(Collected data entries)
◆ ◆ ◆ ◆ ◆
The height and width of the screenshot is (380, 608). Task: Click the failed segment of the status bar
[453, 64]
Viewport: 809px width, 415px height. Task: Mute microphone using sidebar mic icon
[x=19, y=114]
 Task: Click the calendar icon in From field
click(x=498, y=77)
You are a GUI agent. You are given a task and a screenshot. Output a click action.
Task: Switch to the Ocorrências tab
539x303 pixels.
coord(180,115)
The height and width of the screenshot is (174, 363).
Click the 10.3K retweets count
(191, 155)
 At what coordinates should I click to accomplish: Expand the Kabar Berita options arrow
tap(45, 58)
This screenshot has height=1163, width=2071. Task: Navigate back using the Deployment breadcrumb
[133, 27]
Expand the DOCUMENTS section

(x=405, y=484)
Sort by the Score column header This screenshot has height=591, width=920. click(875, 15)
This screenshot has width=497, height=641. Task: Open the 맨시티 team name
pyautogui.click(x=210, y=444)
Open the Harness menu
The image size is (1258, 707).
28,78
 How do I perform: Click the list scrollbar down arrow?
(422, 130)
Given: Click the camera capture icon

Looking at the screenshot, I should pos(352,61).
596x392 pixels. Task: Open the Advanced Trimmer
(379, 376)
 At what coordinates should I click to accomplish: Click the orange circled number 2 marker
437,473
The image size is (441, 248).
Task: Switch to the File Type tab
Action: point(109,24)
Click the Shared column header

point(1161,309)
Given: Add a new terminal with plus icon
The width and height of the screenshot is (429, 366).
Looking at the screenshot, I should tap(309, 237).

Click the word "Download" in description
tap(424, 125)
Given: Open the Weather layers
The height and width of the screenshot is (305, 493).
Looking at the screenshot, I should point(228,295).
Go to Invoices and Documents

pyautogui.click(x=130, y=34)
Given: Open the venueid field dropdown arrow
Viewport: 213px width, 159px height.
◆ ◆ ◆ ◆ ◆
▶ Problem statement
Reproduce the stretch of the material from the line containing "Go to Invoices and Documents" through the end of the material, including its requests, and scale every coordinate in the answers by 0.75, rounding to whole numbers with halves rounded up. Leave the numbers in the requests unchanged.

▶ Correct answer
Go to Invoices and Documents

pyautogui.click(x=98, y=26)
Given: Open the venueid field dropdown arrow
Viewport: 213px width, 159px height.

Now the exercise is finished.